I did a search using knee replacement and surgery terms. I read those posts. it seems as if some people with Lyme that have had knee replacement surgery or any other surgery, do well and some do not. I'd like to hear from anyone about their recovery as of today from from joint surgery, what they may have done or not done that has assisted them in healing. I am scheduled for a bilateral knee replacement surgery in June. I have been in a wheel chair for almost 4 years now. I am 52 years old. I have done a lot of treatment and my CD 57 has steadily improved over the past two years. I have done most ABX and also stem cell transplant, PICC line, the works. Slowly the pain and inflammation has subsided in my knees but I still cannot walk or stand upright as my knees are contracted and way too painful when I try to put any weight on them. However, they don't hurt hardly when I sleep which is a God sent. There are far worse things that being in a wheel chair. I am very independent and happy.
Secondly, if anyone knows what LLMDs say about joint replacement in Lyme patients, I'd love to hear that, maybe some published or written info, like Dr. B, (big expert) what does he say on the subject?

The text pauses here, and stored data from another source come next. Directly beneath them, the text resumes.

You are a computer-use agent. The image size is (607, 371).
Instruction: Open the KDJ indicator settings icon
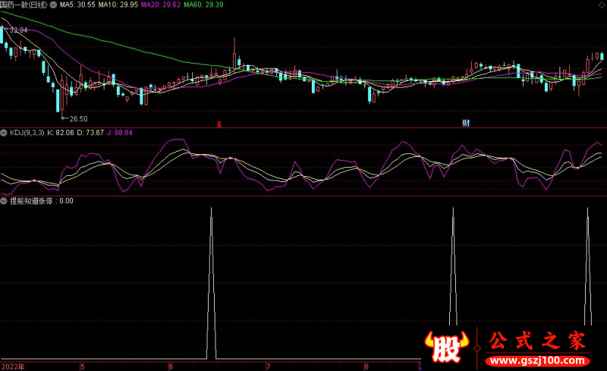[x=5, y=133]
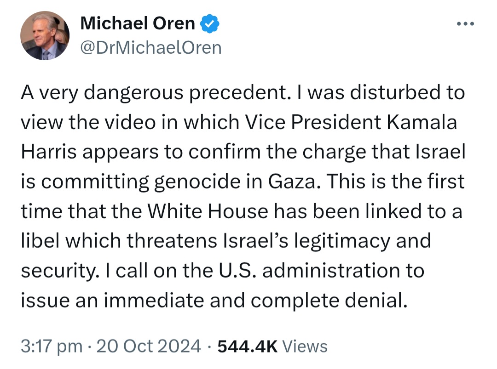
Task: Click the Views label
Action: click(305, 346)
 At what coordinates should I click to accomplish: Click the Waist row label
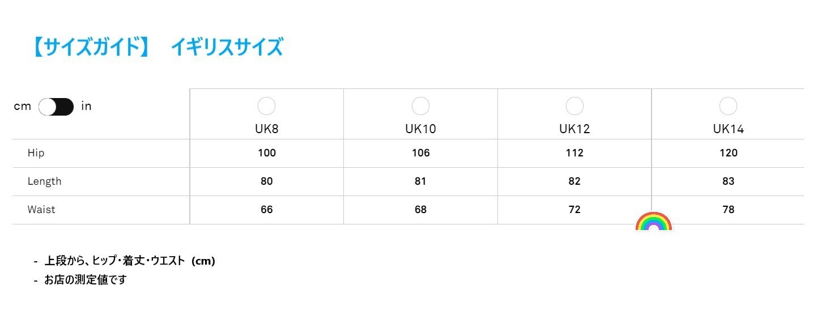click(x=41, y=210)
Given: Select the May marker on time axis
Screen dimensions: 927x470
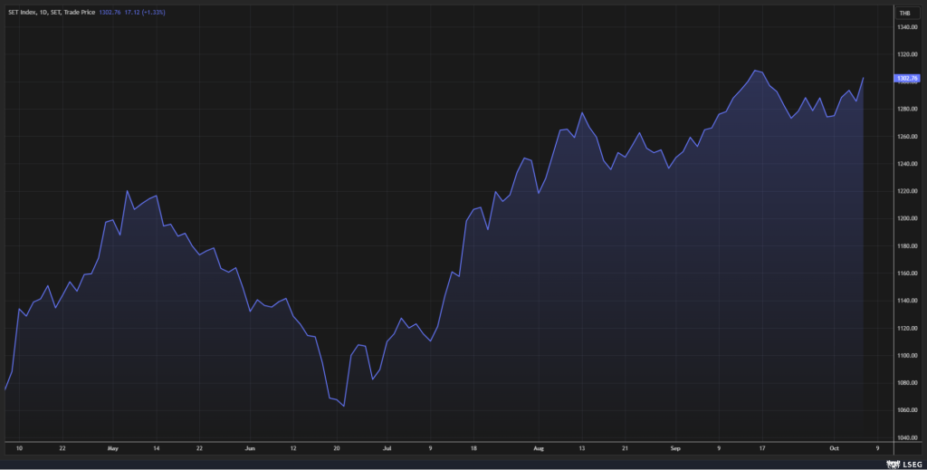Looking at the screenshot, I should (112, 447).
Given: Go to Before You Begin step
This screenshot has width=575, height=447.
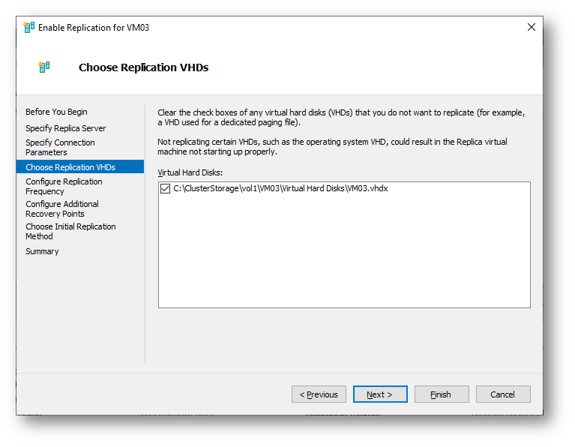Looking at the screenshot, I should tap(56, 112).
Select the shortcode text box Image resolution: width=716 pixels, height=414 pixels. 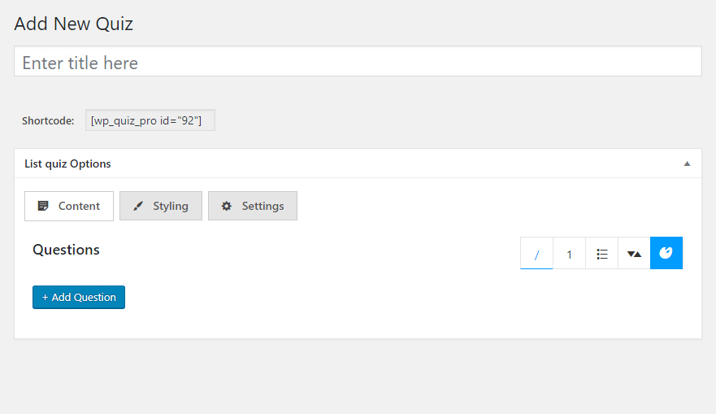150,120
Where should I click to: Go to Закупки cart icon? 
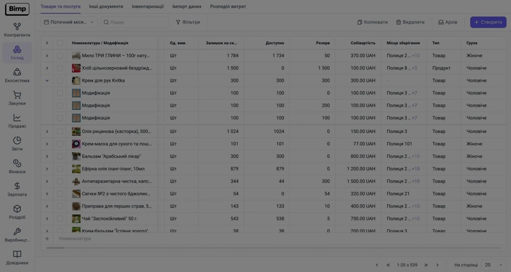pos(17,98)
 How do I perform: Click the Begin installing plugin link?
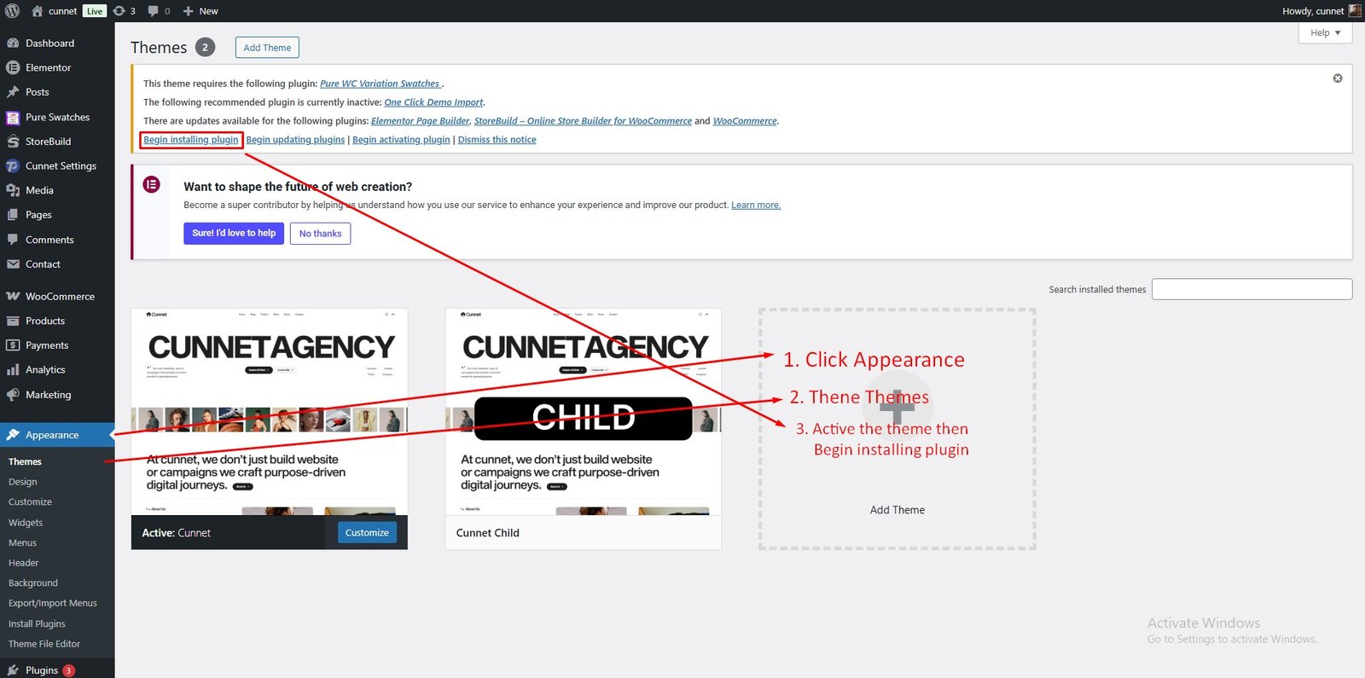click(x=191, y=140)
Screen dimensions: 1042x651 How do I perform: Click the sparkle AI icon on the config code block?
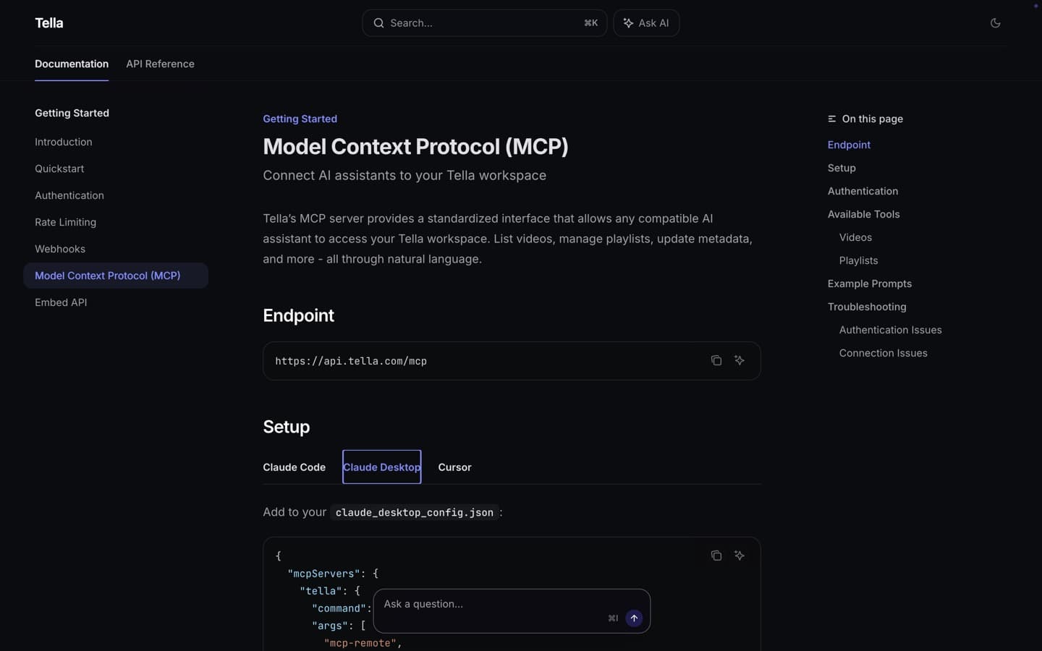(739, 556)
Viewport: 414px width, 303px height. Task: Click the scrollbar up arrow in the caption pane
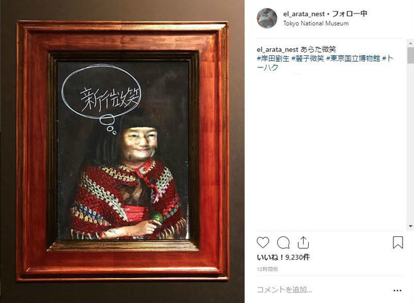411,42
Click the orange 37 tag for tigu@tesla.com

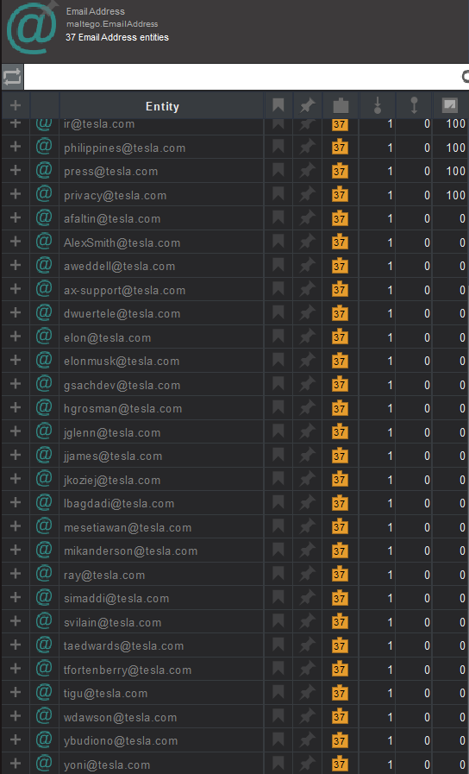click(340, 693)
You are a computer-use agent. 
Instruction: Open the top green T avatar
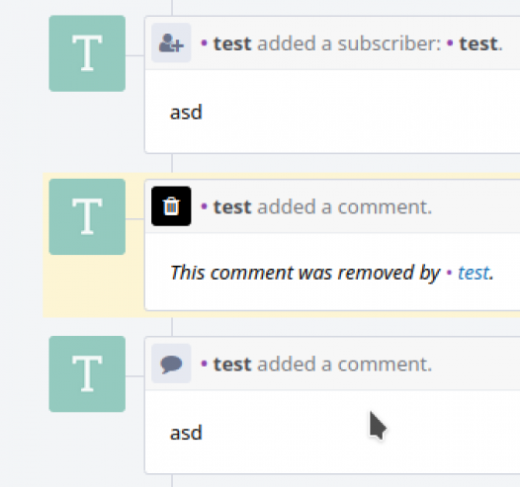[x=87, y=53]
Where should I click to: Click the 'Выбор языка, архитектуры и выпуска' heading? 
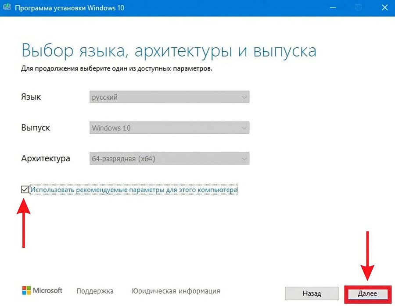[x=169, y=51]
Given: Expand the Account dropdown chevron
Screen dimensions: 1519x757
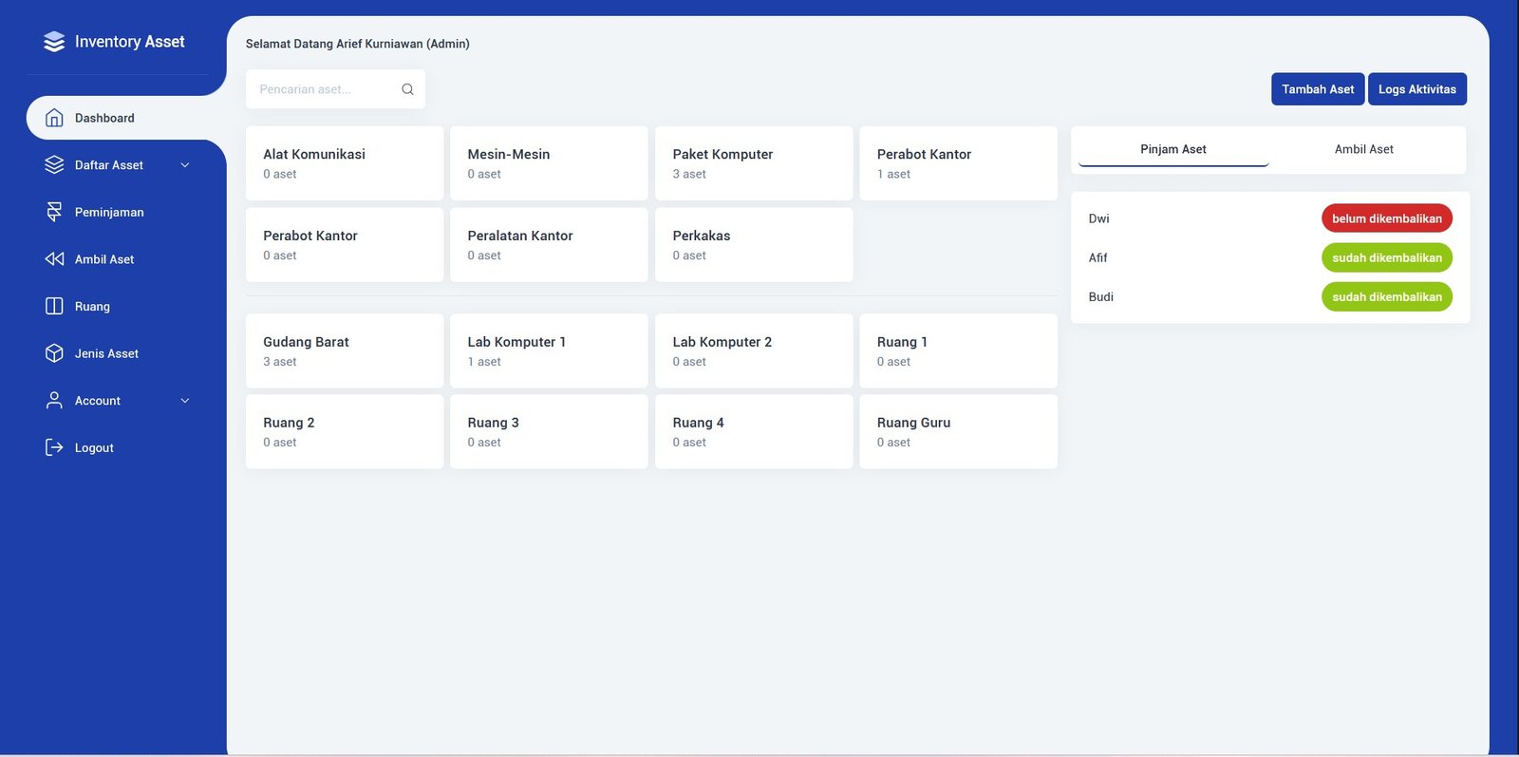Looking at the screenshot, I should (185, 401).
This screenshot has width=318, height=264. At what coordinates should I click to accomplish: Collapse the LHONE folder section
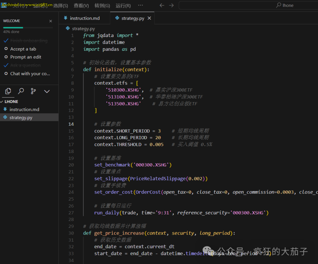coord(11,102)
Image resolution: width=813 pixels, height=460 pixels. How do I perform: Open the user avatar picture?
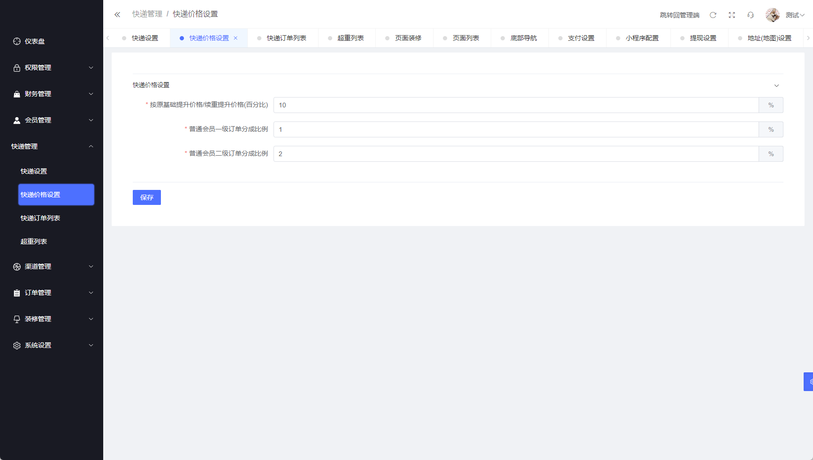pos(772,15)
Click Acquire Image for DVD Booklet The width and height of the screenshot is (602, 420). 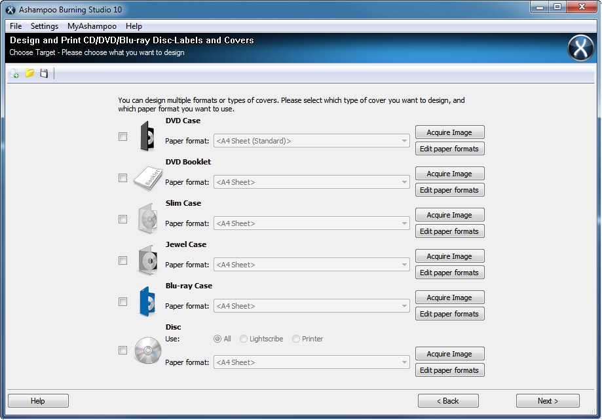tap(449, 174)
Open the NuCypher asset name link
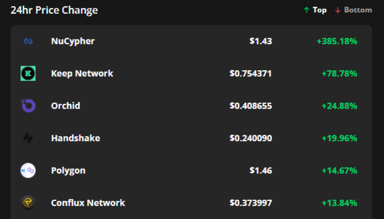Screen dimensions: 384x219 pos(73,41)
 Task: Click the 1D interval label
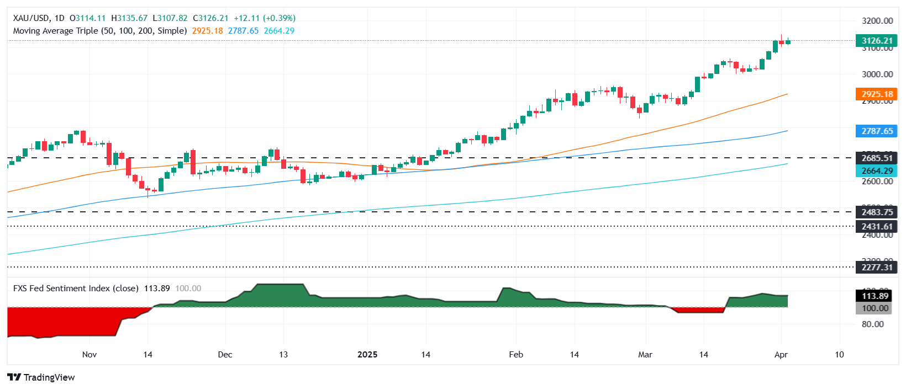pyautogui.click(x=59, y=18)
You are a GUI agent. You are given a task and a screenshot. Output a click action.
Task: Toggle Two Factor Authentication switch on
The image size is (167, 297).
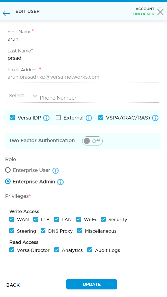point(92,141)
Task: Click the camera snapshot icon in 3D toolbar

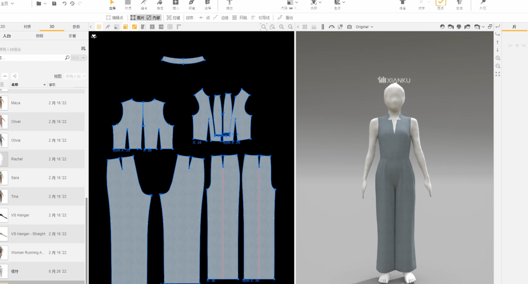Action: [350, 27]
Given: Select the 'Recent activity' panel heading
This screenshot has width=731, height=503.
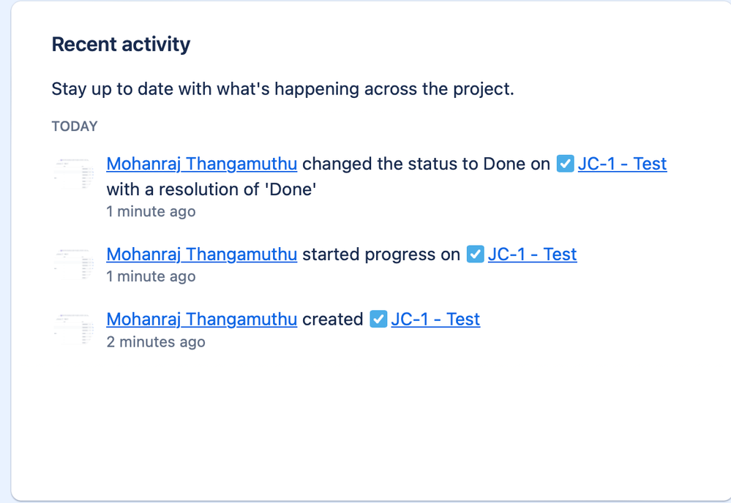Looking at the screenshot, I should (120, 44).
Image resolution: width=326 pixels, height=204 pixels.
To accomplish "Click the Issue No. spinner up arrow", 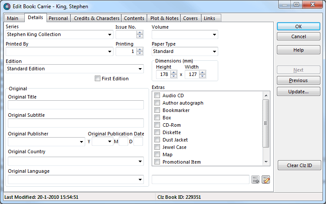I will pos(140,33).
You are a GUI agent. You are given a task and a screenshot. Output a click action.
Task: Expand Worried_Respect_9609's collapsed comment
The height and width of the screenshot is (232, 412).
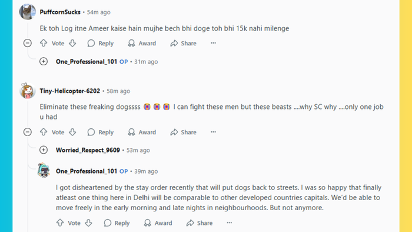[44, 150]
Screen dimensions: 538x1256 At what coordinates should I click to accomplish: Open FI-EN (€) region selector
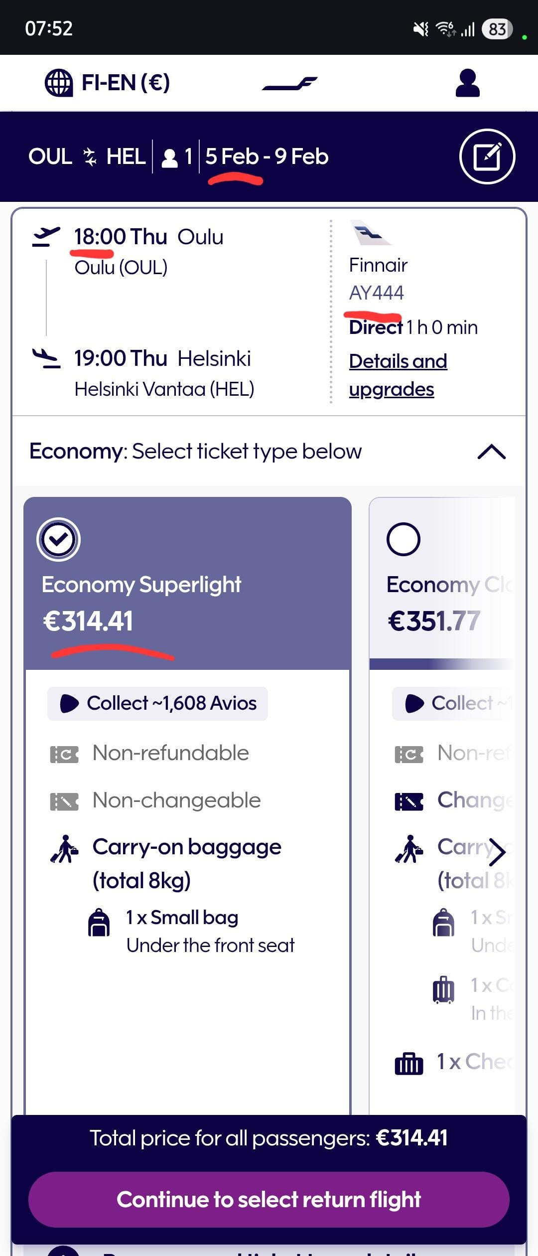[126, 83]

I have decided that I will have my surgeon draw some fluid from my knees and culture it out to see if there is indeed infection in my knees. My diagnosis began with Rheumatoid Arthritis in 1999 and then Lyme about 3 years ago.
Thank you all for your assistance. With much Love and Appreciation, Francisca
Dawn in VA
Frequent Contributor (1K+ posts)
Member # 9693
Francisca, I don't have much info to offer, but do want to thank you for your post of courage and inspiration. You are one tough cookie!! (and so smart to set up those cultures, too.)
I will just mention this about bilateral knee replacements. My grandmother had them done and had a big issue w/clots b/c of not being able to move either of her legs. We looked into it further thereafter and found out that several other surgeons- not all, of course- would have done one knee replacement, then the other at a later time after rehab was completed for the first. I don't know anything at all about this subject, but perhaps something to consider at any rate.
Hugs and prayers for a speedy and completely successful operation!
-------------------- (The ole disclaimer: I'm not a doctor.) Posts: 1349 | From VA | Registered: Jul 2006
| IP: Logged |
Abstract Biomaterial-related infection of joint replacements is the second most common cause of implant failure, with serious consequences. Chronically infected replacements cannot be treated without removal of the implant, as the biofilm mode of growth protects the bacteria against antibiotics. This review discusses biofilm formation on joint replacements and the important clinical phenomenon of small-colony variants (SCVs).
These slow-growing phenotypic variants often remain undetected or are misdiagnosed using hospital microbiological analyses due to their unusual morphological appearance and biochemical reactions. In addition, SCVs make the infection difficult to eradicate. They often lead to recurrence since they respond poorly to standard antibiotic treatment and can sometimes survive intracellularly.
wow, interesting. so, this information is related to joint replacements with infection in general, not necessarily lyme and co-infections. i guess this is an area that we need to get all informed about as we progress in this illness. thank you for the link, lululymemom. my lyme doctor did tell me that i had bartonella infection in my knees but he did not say not to have the surgery but we need to talk more.
i have had my share of pain and i will not return to that state for the sake of walking. it just isn't worth the risk to me.